Waltrop.. Denn es ist unumstritten, wie wichtig es ist, Arbeit zu haben. Und deswegen wurde das Projekt "Kunst-Stoffe" geschaffen. "In größeren Maßnahmen gehen diese Menschen oft unter, in kleinerem Rahmen kann man hingegen individueller auf sie eingehen", erklärt Angelika Korneli, Leiterin Psychosoziale Dienste bei der Diakonie.

Jens Köster, Chefarzt der Psychiatrie und Psychotherapie am St.-Laurentius-Stift, weiß, dass psychisch Kranke häufig in die Langzeitarbeitslosigkeit driften. "Sie leiden unter der Sinnentwertung ihres Lebens", sagt Köster.

Sinnhaft das Leben zu bereichern, das ist das Ziel des Projektes, das die Menschen behutsam wieder ans Arbeitsleben heranführt - in geschütztem Rahmen, wie Rebecca Lupa erklärt, die die 14 Teilnehmer betreut: Einen Fünf-Stunden-Arbeitstag und 25 Wochenstunden verbringen die zwölf Waltroper und zwei Dattelner am Standort Zur Tongrube im Waltroper Osten.
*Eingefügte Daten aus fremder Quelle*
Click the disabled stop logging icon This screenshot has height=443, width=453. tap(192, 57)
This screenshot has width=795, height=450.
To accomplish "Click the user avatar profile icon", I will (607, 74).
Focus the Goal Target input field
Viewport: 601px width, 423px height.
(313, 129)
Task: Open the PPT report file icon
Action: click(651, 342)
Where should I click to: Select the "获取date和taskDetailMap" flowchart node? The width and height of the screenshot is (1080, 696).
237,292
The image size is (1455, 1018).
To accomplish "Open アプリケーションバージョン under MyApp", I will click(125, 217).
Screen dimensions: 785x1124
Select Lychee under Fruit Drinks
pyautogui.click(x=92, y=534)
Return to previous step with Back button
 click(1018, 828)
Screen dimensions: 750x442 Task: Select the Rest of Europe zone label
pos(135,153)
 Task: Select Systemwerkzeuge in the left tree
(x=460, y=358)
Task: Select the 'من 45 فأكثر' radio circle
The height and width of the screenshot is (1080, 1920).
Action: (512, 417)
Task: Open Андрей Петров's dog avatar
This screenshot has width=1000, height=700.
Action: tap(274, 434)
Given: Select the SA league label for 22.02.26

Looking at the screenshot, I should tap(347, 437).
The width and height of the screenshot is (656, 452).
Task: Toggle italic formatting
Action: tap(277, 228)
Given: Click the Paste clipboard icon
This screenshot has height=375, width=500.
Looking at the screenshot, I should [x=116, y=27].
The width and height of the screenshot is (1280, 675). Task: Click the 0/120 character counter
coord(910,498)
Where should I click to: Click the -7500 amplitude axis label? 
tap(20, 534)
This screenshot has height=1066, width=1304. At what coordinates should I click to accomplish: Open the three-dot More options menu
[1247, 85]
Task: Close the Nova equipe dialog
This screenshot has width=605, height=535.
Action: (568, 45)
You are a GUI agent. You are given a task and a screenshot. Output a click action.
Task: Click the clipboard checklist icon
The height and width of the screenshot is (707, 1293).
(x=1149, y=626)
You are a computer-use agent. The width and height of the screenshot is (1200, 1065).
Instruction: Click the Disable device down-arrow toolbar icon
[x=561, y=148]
Dort arbeiten sie an und mit "Kunst-Stoffen". Heißt: Aus Gegenständen, die im Diakonie-Kaufhaus der Umwelt-Werkstatt abgegeben wurden, entsteht Kunst. Eine Lampe aus einem halben Globus. Ein Beistelltisch mit Füßen aus alten Blechdosen. Schmuck-Ketten aus ausgedienten Uhrwerken. Dabei hilft Sigbert Wienhöfer, der die Teilnehmer betreut, was die handwerklichen Dinge angeht.

Am Ende soll eine Ausstellung stehen. Und am besten für dieTeilnehmer eine Perspektive am Arbeitsmarkt.